"Mohon maafkanlah aku, Arthur. Aku tidak bisa", ujar Lavendria sambil membuang pandangannya ke arah labirin rumput tinggi di sampingnya.
Terdengar helaan napas Arthur. Pelan namun mampu membuat getaran hebat di bahu Lavendria.
"Kau percaya pada cinta pada pandangan pertama, Dria?", tanya Arthur memutus hening.
Lavendria tersentak. Selalu saja suka dengan panggilan itu. Bahkan dia meminta pada Jake, rekan kerjanya di cafe untuk memanggilnya seperti itu. Panggilan kesayangan dari Ayahnya.
"Hmm...itu hanya terjadi dalam dongeng. Maksudku, banyak terjadi dalam dongeng", ujar Lavendria lirih.
"Aku selalu menyukai dongeng", ujar Arthur.

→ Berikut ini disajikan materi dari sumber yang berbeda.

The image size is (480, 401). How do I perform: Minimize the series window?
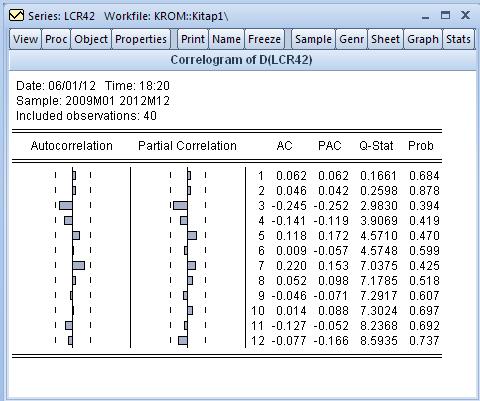pos(426,16)
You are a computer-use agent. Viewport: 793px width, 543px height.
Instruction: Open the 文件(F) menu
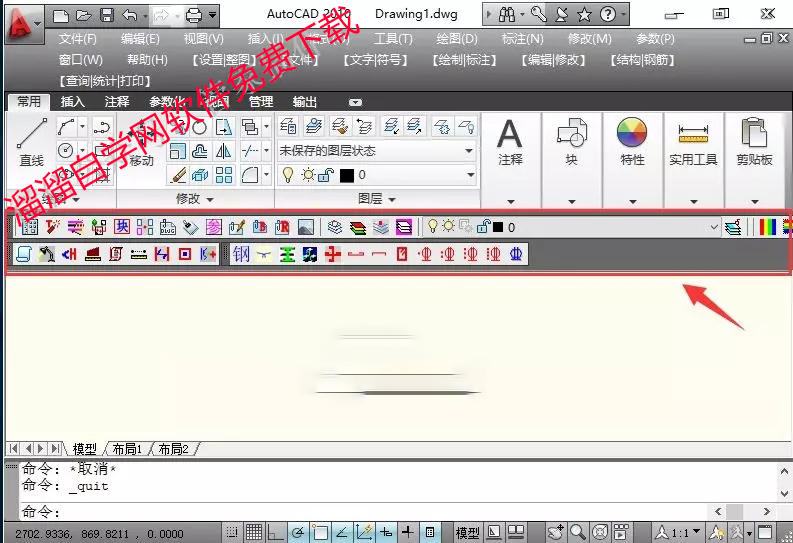(77, 39)
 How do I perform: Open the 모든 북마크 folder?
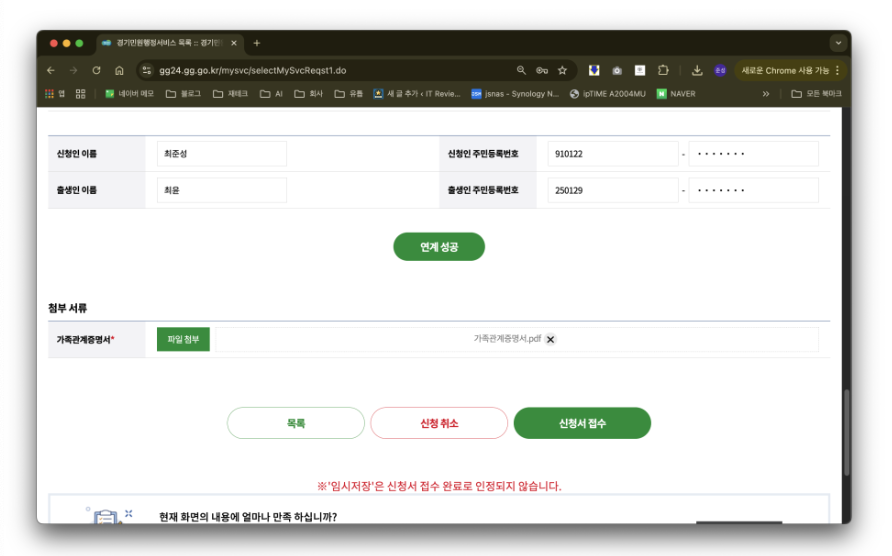coord(816,94)
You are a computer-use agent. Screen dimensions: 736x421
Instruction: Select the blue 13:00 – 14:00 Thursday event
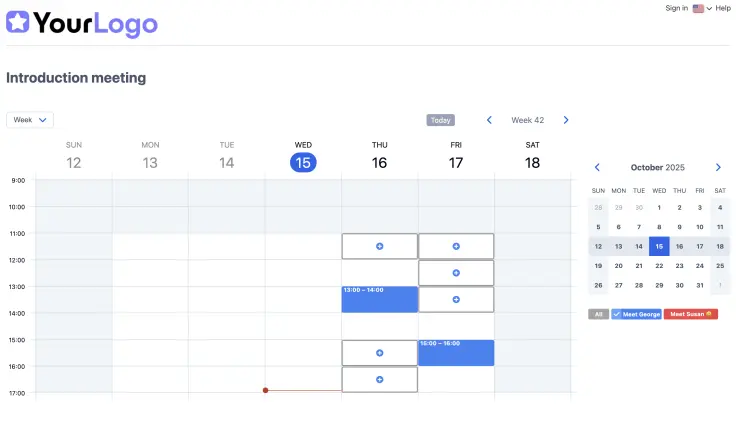pyautogui.click(x=379, y=300)
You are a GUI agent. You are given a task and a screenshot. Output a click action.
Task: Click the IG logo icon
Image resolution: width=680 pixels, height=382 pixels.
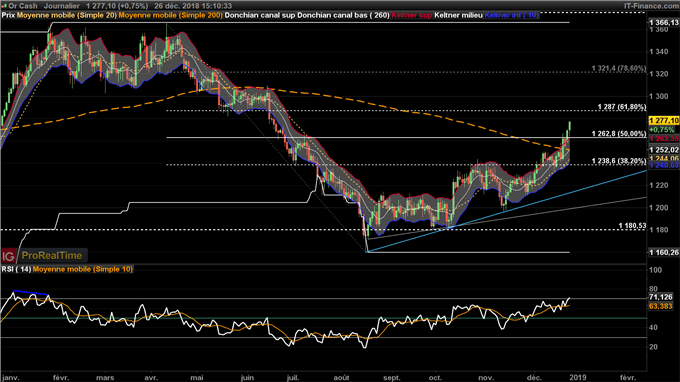click(8, 256)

"Aku juga. Dan hidupku bukan dongeng Arthur. Dongeng putri raja baik baik yang di jatuhi cinta oleh pangeran tampan, menikah lalu bahagia selamanya. Aaah, itu rasanya jauh sekali dariku. Kau tahu?", ujar Lavendria pilu.

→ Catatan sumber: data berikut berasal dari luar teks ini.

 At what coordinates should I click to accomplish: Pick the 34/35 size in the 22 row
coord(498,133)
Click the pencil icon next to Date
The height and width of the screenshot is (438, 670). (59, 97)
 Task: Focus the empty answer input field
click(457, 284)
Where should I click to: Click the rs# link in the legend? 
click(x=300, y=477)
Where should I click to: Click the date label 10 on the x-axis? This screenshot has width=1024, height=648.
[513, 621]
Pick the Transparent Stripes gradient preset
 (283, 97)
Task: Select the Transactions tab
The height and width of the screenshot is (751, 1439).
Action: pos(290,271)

Arthur tertawa pelan, membuat Lavendria menoleh padanya. Menatap netra abu-abu yang berulang kali memenjarakan hatinya.
Arthur berdiri tegak. Menjulang di hadapan Lavendria yang begitu mungil. Menatap manik coklat yang berkabut. Merasakan jatuh cinta lagi setelah wanita bernama Amelia menghancurkannya.
"Hidup memang bukan dongeng. Tak kan pernah seindah itu kalau kita tak mau berusaha dan aku mau berusaha Dria, berusaha membuatmu bahagia", ujar Arthur.
Lavendria terdiam, menunduk gelisah. Menautkan jemarinya gugup. Rasanya semua berjalan terlalu cepat, dan salah.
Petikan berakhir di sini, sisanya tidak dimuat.